**STATED PROBLEM**: Copy the rows below verbatim, starting at the line that contains "Image resolution: width=1324" and ending at the line that contains "tap(366, 69)", and leave the pictures out of your answer.

**MATERIAL SUPPLIED**:

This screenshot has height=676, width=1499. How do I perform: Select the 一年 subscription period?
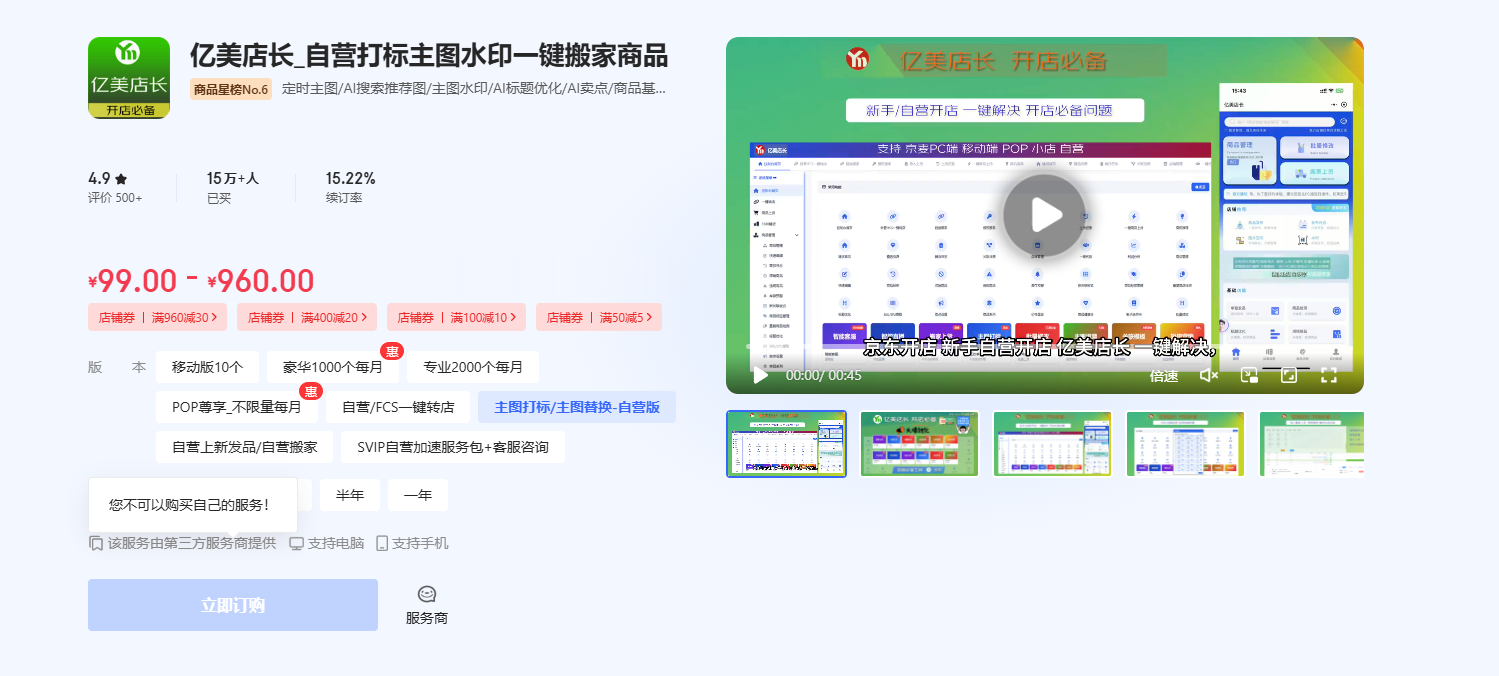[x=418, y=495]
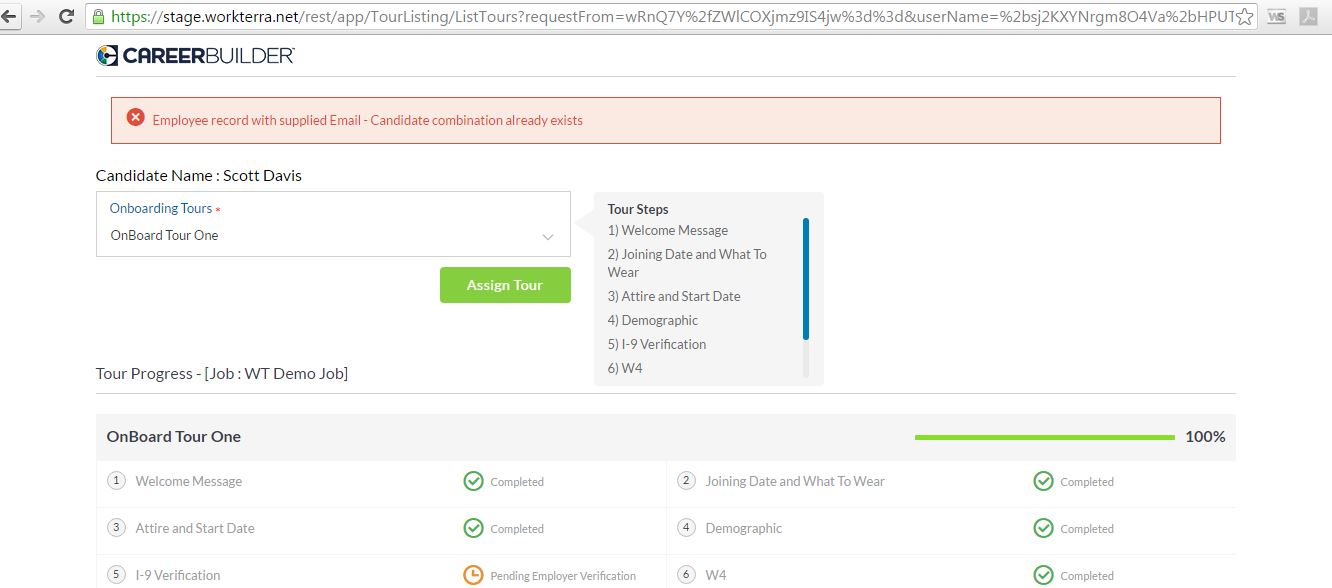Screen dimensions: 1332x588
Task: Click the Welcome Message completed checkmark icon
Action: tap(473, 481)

--

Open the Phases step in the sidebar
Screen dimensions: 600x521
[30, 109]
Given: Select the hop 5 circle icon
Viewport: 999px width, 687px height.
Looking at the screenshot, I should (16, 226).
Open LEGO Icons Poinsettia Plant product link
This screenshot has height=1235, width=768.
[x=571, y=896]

--

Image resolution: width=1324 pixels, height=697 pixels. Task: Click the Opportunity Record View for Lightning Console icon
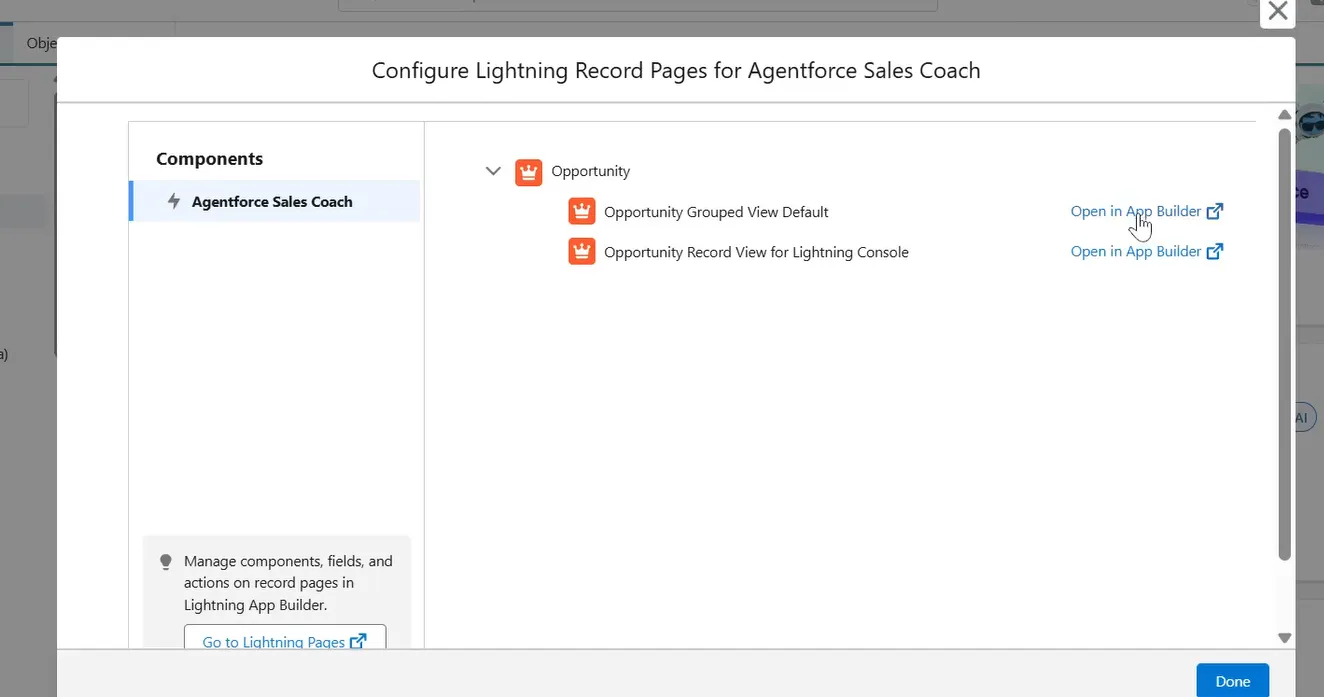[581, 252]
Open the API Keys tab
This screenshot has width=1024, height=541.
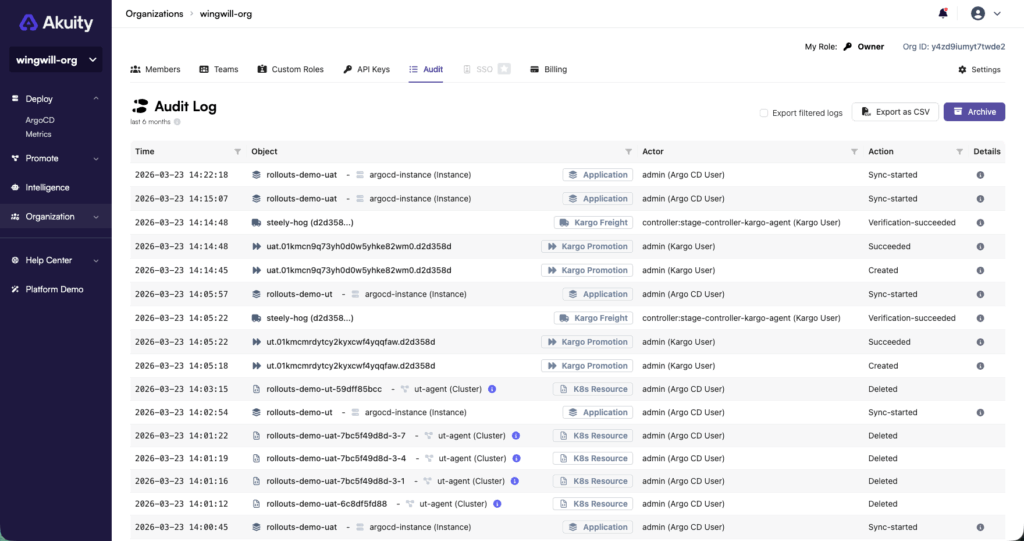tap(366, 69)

**REPLY TO THE TASK**:
Image resolution: width=1324 pixels, height=697 pixels. Task: Click the Opportunity Record View for Lightning Console icon
[581, 252]
Open the API Keys tab
This screenshot has width=1024, height=541.
tap(366, 69)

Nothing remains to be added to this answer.